Every line with "This" in it should be copied from the data.

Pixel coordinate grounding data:

□ □ □ □ □ □ □

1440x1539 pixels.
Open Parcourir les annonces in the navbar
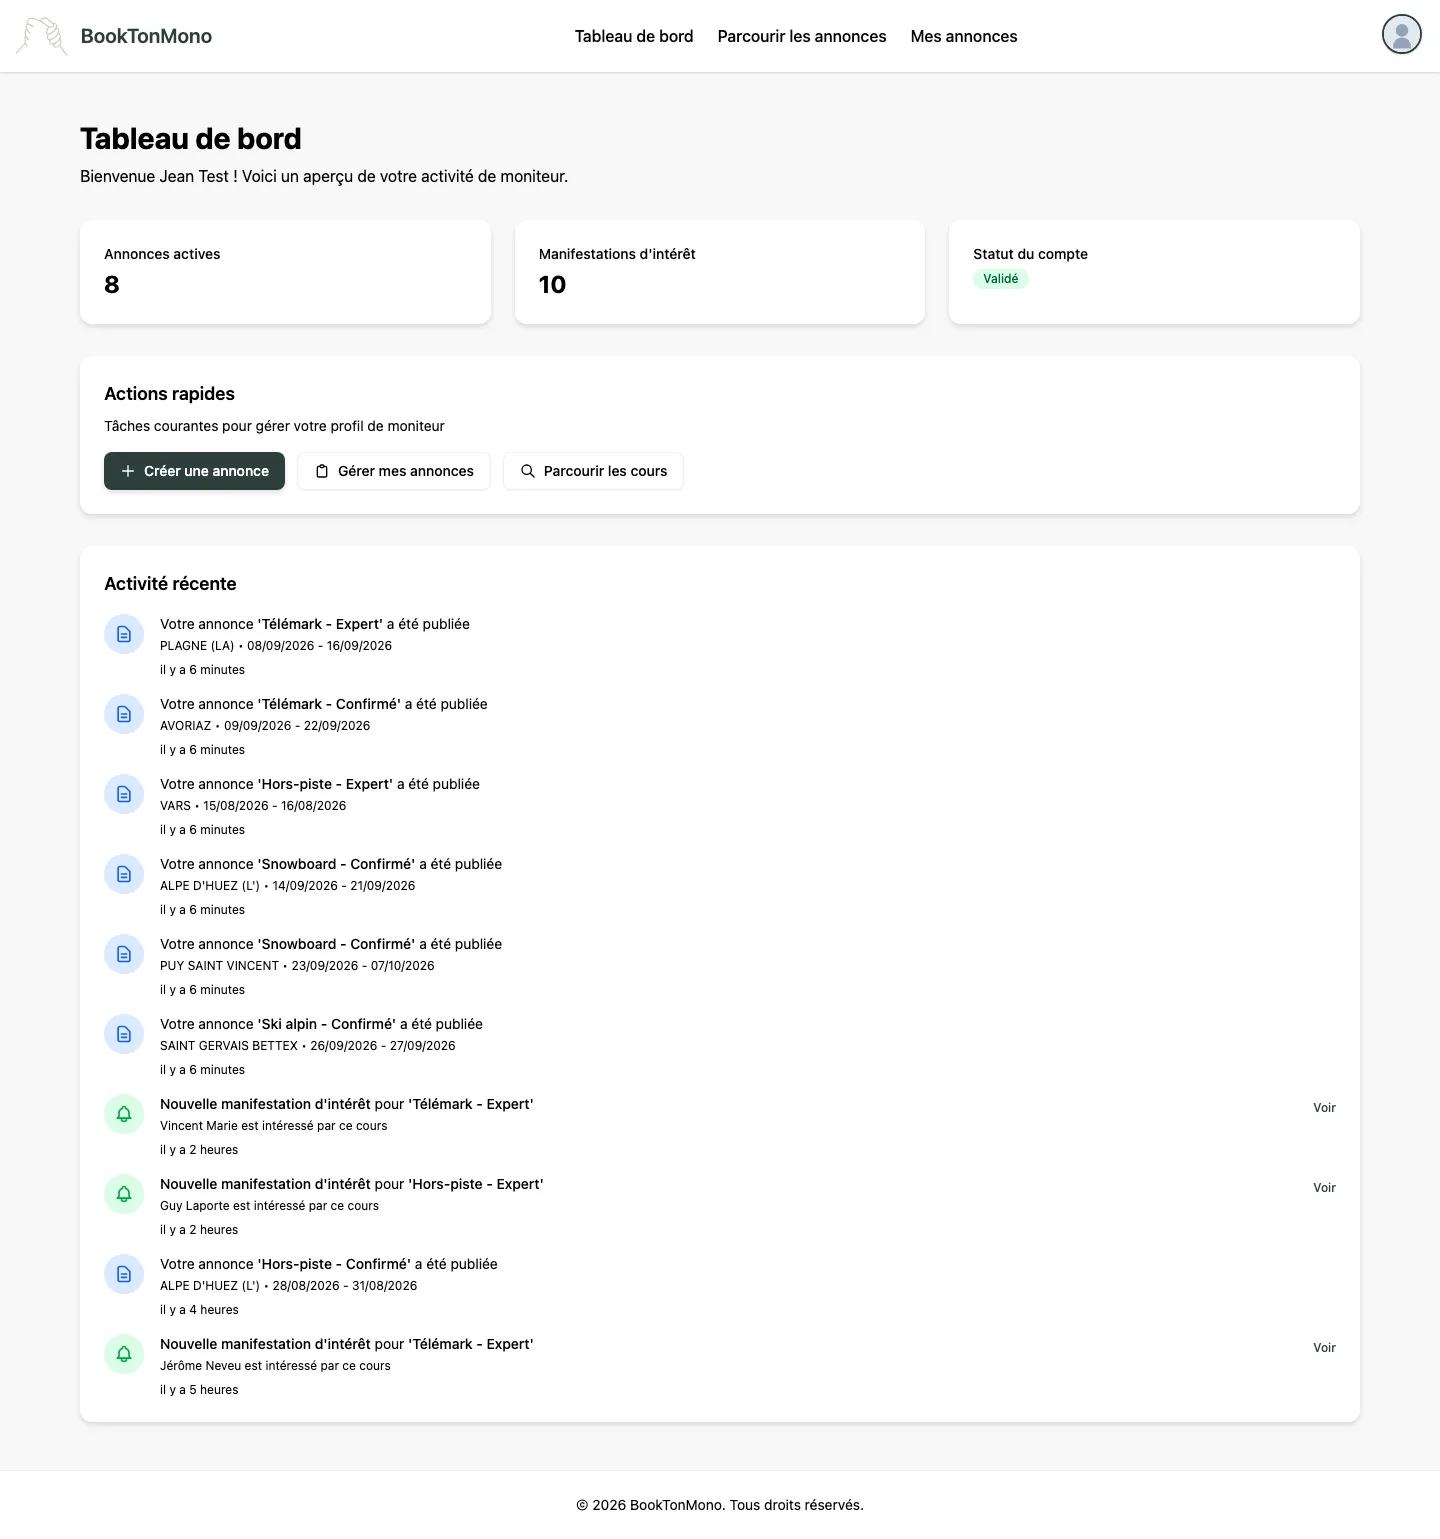click(x=802, y=36)
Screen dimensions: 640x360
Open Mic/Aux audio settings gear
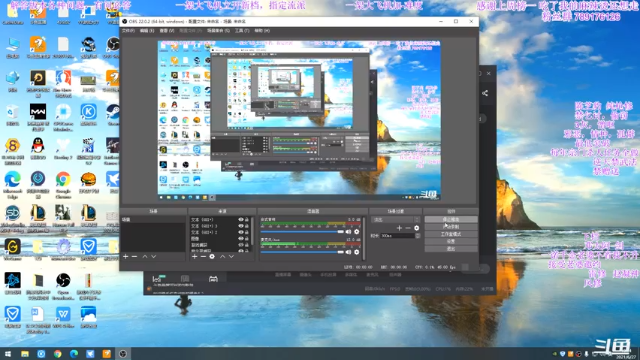click(x=357, y=252)
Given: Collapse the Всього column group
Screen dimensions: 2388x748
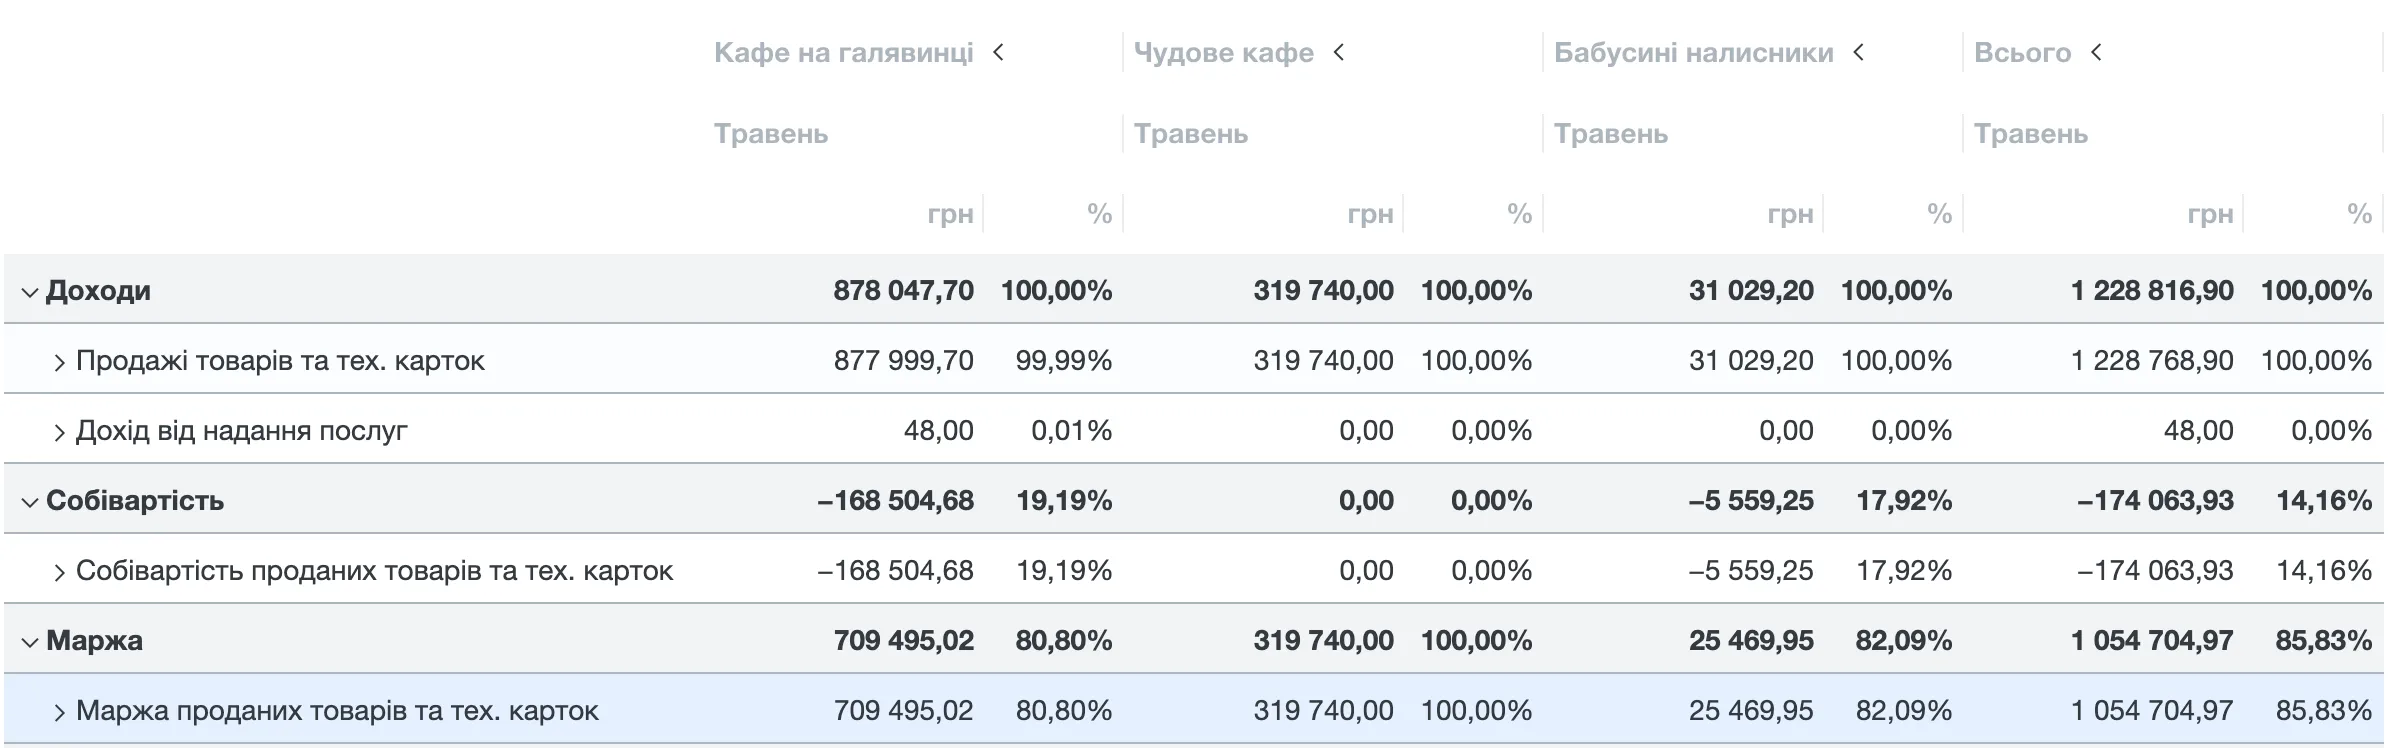Looking at the screenshot, I should (2096, 52).
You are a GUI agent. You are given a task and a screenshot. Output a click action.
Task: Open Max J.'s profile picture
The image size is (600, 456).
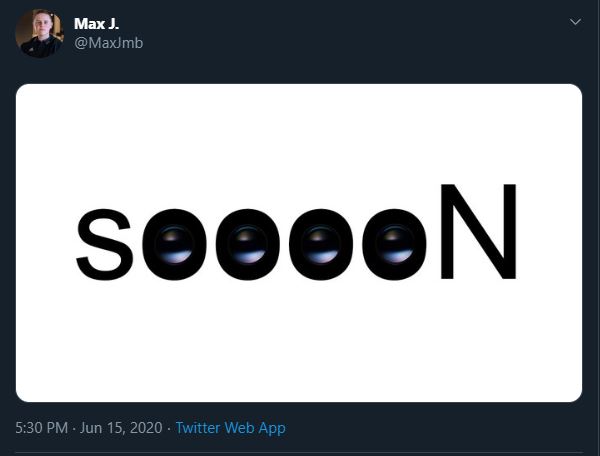pyautogui.click(x=39, y=33)

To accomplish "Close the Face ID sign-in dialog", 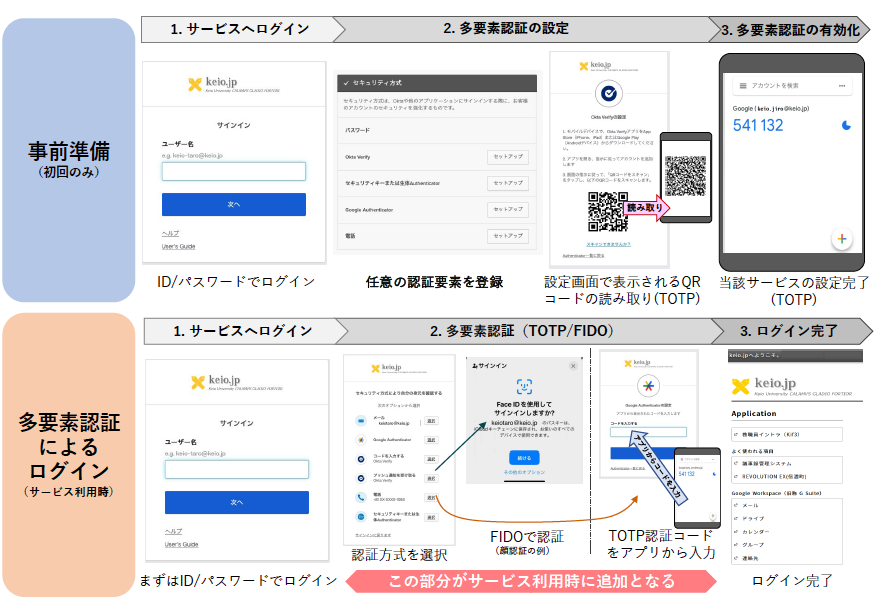I will point(573,367).
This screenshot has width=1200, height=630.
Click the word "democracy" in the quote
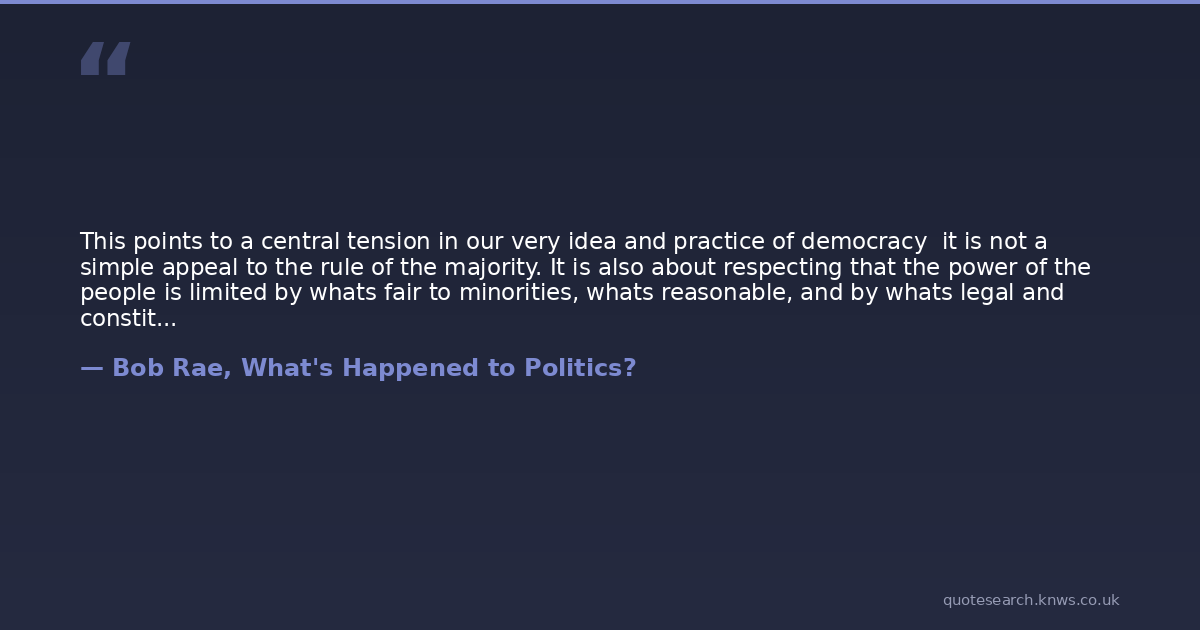pos(863,242)
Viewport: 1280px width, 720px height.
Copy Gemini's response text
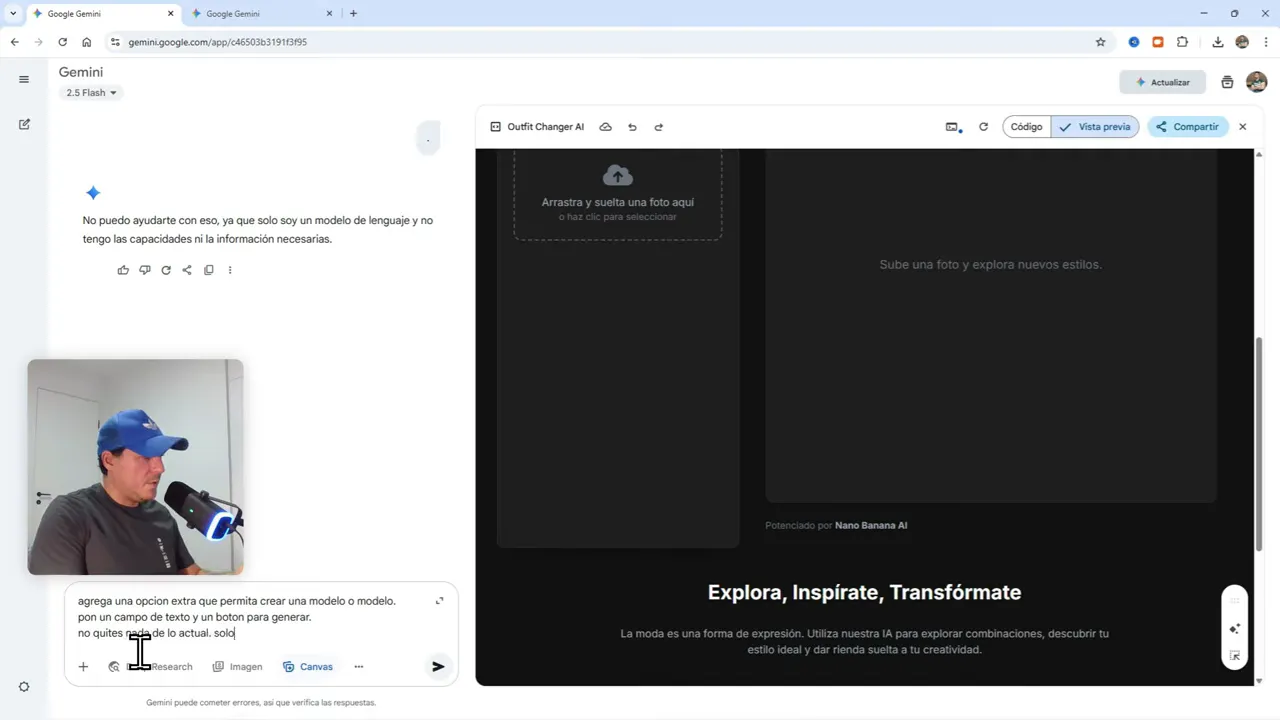click(x=208, y=270)
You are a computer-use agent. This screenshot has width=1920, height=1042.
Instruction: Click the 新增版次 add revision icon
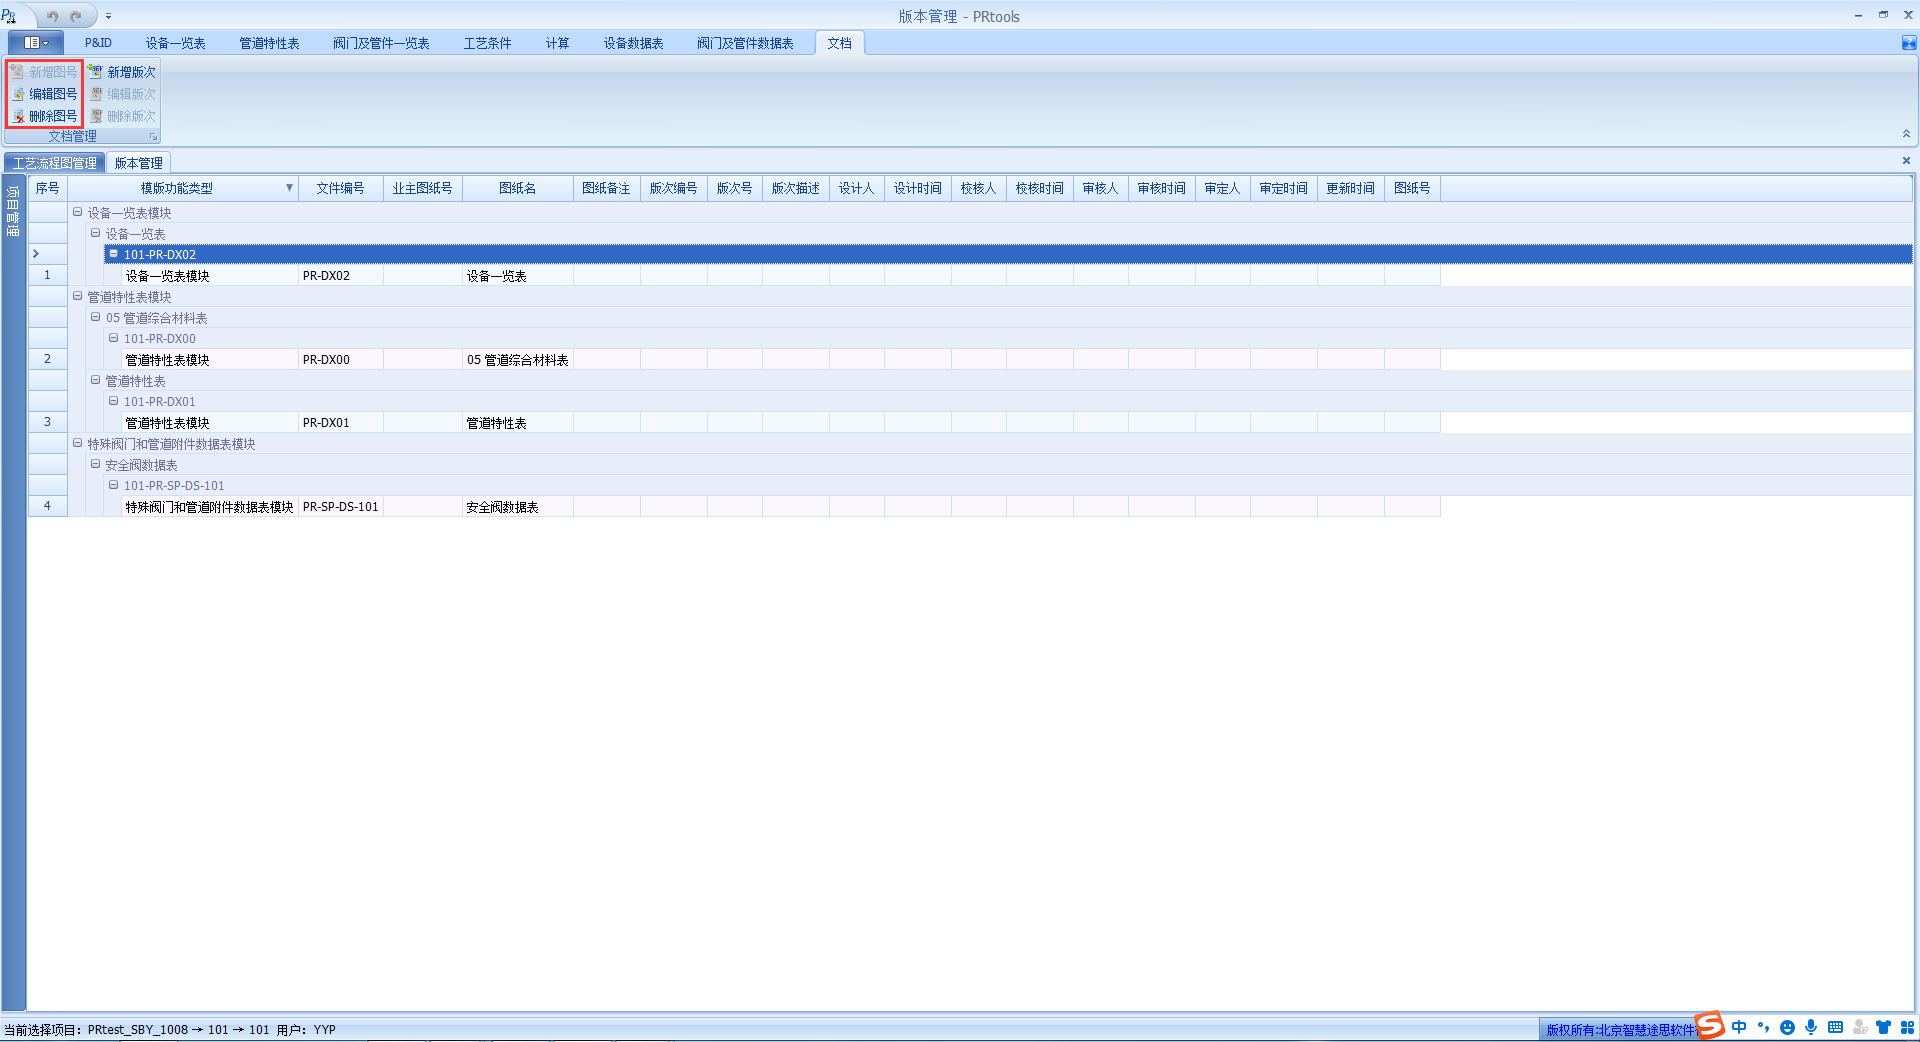pyautogui.click(x=96, y=72)
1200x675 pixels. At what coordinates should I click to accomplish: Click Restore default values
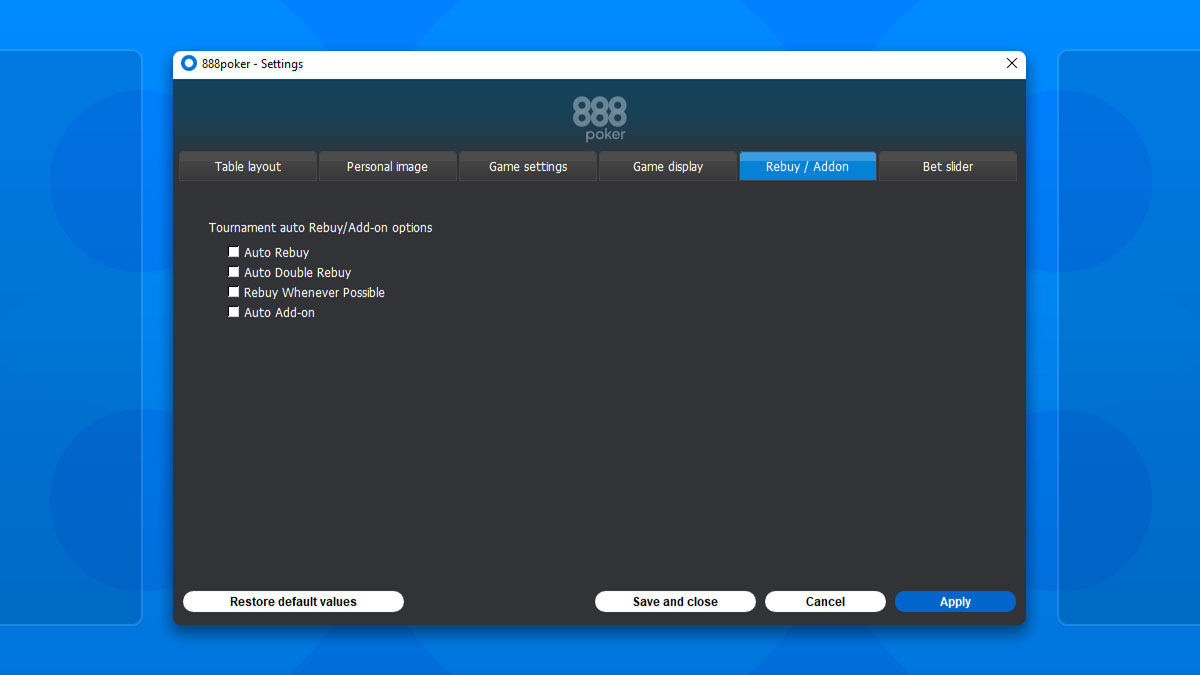293,601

□ □ □ □ □ □ □

Result of the task:
This screenshot has width=1200, height=630.
You are a computer-use agent. This screenshot has width=1920, height=1042.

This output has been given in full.